[Excerpted text — start]

After exhausting all other possibilities, the couple began looking into using fishing nets. Pemba is a coastal city with a thriving fishing industry, but nets still proved to be extremely expensive. So Charest bought string and went with Antonio, a Mozambican believer who was assisting him, to nearby Murrébuè where Antonio’s uncle is a fisherman and skilled net-maker.

Antonio’s uncle agreed to make the nets. Within one week he called to notify Charest that they were ready to be picked up. On the way to Murrébuè, Charest asked Antonio if it would be all right to ask his uncle — a respected man and devout Muslim — if he and his family would like to learn about the Bible. Antonio agreed.

“I knew it was a long shot,” Charest laughs.

Upon arriving, Charest and Antonio had to wait for the man to return from his time at the mosque. When the fisherman got home he proudly showed them the nets he had made.

“I was obedient to the Holy Spirit in asking him if he’d like to learn the Bible, but I didn’t have a lot of faith about it,” Charest says honestly. “To my surprise, he smiled and agreed.”

[Excerpted text — finish]
[Collected material — start]

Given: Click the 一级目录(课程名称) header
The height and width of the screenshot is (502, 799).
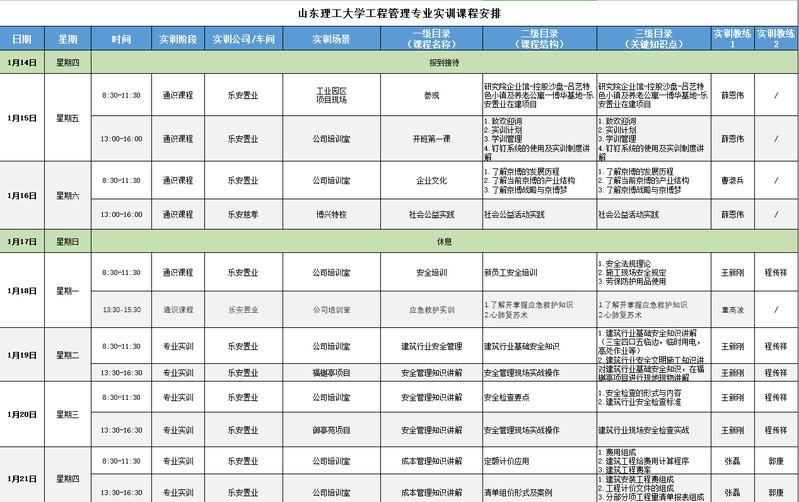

[Collected material — finish]

Task requirements:
1 > Answer these questions about the text on the fishing nets:
(a) In what place does Antonio's uncle, the fisherman who makes nets, live?
(b) How long did the uncle take to have the nets ready?
(c) Where was the fisherman when Charest and Antonio arrived to pick up the nets?
2 > From the text on the fishing nets, copy word for word the part that opens with the words containing "Upon arriving, Charest" and closes with "he had made.".

Results:
1 >
(a) Murrébuè
(b) Within one week
(c) At the mosque

2 >
Upon arriving, Charest and Antonio had to wait for the man to return from his time at the mosque. When the fisherman got home he proudly showed them the nets he had made.